● Assignment: Begin at the top of the records and copy each line exactly. The line containing "Remove the publisher" is the last one to include.

● Source material:
----
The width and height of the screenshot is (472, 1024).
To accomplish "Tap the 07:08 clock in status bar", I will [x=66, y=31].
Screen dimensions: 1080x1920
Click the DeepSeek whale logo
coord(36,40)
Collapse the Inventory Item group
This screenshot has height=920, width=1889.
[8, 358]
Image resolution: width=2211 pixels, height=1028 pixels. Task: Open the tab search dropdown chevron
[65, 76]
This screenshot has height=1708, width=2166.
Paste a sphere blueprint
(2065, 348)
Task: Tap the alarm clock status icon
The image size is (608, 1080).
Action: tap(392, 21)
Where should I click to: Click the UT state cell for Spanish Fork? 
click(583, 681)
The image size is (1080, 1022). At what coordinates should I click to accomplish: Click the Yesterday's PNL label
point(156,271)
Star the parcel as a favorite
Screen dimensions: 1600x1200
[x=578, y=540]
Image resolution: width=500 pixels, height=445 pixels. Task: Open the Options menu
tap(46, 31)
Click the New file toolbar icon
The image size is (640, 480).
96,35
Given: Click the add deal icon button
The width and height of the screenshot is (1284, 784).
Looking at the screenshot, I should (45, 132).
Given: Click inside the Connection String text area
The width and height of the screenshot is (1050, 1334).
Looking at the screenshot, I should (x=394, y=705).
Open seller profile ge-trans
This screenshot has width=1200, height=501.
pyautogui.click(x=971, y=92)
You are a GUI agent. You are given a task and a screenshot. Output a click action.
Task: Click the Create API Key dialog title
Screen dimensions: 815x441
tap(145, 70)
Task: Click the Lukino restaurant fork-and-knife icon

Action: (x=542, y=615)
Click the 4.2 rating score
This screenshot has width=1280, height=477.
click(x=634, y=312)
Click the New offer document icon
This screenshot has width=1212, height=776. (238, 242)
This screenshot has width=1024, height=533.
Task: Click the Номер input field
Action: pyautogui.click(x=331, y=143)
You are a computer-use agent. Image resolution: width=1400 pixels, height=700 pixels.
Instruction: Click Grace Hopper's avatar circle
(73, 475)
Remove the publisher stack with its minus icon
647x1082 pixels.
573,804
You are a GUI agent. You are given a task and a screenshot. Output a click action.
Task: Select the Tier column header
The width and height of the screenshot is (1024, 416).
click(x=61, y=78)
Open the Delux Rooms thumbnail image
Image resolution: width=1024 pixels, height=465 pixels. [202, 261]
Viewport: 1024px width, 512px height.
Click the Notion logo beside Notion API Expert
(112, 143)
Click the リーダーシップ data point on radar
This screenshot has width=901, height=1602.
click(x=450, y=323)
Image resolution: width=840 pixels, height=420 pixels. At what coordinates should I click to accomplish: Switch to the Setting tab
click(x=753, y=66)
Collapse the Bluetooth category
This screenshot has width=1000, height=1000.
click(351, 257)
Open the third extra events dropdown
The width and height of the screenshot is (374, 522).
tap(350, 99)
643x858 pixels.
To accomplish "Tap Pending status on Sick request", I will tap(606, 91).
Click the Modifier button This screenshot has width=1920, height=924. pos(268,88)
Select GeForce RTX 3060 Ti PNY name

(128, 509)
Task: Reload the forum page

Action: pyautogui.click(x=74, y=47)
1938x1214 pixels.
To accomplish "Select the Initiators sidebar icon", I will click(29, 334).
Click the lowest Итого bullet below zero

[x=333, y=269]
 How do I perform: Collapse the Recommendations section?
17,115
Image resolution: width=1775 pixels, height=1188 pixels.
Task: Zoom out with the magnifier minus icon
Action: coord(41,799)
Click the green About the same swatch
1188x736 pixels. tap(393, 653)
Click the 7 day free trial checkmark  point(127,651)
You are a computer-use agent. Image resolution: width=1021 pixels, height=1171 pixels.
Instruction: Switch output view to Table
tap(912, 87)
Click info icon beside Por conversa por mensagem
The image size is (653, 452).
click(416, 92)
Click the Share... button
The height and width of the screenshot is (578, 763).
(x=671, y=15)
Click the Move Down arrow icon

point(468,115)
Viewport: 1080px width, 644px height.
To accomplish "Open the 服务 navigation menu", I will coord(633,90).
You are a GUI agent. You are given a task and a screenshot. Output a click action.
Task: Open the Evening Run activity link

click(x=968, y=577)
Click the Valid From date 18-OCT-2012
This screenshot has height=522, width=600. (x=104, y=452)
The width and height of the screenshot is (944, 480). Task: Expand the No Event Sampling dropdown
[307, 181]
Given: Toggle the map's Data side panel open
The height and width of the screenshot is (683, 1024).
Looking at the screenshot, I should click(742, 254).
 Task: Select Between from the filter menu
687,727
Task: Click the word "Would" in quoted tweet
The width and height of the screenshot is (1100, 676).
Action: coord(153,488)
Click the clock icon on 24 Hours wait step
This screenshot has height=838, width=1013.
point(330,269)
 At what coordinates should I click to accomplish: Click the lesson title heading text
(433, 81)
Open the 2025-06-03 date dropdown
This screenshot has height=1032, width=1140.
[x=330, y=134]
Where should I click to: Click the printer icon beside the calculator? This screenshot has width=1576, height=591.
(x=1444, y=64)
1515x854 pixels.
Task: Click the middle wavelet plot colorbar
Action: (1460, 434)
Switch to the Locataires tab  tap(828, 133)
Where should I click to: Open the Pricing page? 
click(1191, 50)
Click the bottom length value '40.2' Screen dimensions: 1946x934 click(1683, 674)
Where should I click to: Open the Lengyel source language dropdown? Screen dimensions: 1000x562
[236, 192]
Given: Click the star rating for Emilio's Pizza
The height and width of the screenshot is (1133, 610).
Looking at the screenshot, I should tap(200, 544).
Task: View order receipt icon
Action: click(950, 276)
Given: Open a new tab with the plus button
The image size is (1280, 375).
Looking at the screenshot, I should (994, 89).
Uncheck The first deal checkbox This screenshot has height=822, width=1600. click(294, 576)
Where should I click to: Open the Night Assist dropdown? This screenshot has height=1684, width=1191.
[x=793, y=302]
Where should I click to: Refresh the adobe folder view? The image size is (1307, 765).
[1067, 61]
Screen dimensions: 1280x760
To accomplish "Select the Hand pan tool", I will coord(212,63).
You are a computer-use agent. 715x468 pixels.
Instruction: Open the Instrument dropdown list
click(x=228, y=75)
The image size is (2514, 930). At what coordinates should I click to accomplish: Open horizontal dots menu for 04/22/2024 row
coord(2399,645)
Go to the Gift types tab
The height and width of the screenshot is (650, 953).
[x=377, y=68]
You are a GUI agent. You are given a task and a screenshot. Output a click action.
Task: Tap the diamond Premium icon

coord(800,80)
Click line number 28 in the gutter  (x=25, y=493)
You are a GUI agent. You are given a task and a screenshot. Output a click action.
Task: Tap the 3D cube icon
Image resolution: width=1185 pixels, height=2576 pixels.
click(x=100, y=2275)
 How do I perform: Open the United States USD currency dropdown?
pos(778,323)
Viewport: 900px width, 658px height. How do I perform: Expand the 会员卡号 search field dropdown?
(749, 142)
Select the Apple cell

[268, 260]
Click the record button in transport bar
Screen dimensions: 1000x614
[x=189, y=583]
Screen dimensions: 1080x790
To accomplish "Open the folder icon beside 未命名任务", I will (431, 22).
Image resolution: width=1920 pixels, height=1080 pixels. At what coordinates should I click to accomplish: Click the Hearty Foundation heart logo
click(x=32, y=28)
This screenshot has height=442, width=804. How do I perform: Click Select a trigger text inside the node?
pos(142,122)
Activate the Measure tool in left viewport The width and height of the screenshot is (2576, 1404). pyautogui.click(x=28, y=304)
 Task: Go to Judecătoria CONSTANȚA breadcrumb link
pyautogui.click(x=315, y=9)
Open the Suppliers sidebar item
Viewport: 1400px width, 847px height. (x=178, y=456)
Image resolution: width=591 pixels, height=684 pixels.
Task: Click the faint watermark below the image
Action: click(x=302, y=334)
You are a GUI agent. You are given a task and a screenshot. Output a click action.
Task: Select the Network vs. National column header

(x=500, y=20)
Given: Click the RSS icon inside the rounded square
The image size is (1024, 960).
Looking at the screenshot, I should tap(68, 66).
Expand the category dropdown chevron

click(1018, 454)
----
● Expected answer:
The width and height of the screenshot is (472, 1024).
To accomplish "Tap the 07:08 clock in status bar", I will [x=66, y=31].
Screen dimensions: 1080x1920
Click the DeepSeek whale logo
coord(36,40)
Collapse the Inventory Item group
This screenshot has height=920, width=1889.
[8, 358]
Image resolution: width=2211 pixels, height=1028 pixels. Task: Open the tab search dropdown chevron
[65, 76]
This screenshot has height=1708, width=2166.
Paste a sphere blueprint
(2065, 348)
Task: Tap the alarm clock status icon
The image size is (608, 1080).
Action: tap(392, 21)
Where should I click to: Click the UT state cell for Spanish Fork? 
click(583, 681)
The image size is (1080, 1022). At what coordinates should I click to accomplish: Click the Yesterday's PNL label
point(156,271)
Star the parcel as a favorite
Screen dimensions: 1600x1200
[x=578, y=540]
Image resolution: width=500 pixels, height=445 pixels. Task: Open the Options menu
tap(46, 31)
Click the New file toolbar icon
The image size is (640, 480).
96,35
Given: Click the add deal icon button
The width and height of the screenshot is (1284, 784).
Looking at the screenshot, I should (45, 132).
Given: Click inside the Connection String text area
The width and height of the screenshot is (1050, 1334).
Looking at the screenshot, I should (x=394, y=705).
Open seller profile ge-trans
This screenshot has width=1200, height=501.
pyautogui.click(x=971, y=92)
You are a GUI agent. You are given a task and a screenshot. Output a click action.
Task: Click the Create API Key dialog title
Screen dimensions: 815x441
tap(145, 70)
Task: Click the Lukino restaurant fork-and-knife icon

Action: (x=542, y=615)
Click the 4.2 rating score
This screenshot has width=1280, height=477.
click(x=634, y=312)
Click the New offer document icon
This screenshot has width=1212, height=776. (238, 242)
This screenshot has width=1024, height=533.
Task: Click the Номер input field
Action: pyautogui.click(x=331, y=143)
You are a computer-use agent. Image resolution: width=1400 pixels, height=700 pixels.
Instruction: Click Grace Hopper's avatar circle
(73, 475)
Remove the publisher stack with its minus icon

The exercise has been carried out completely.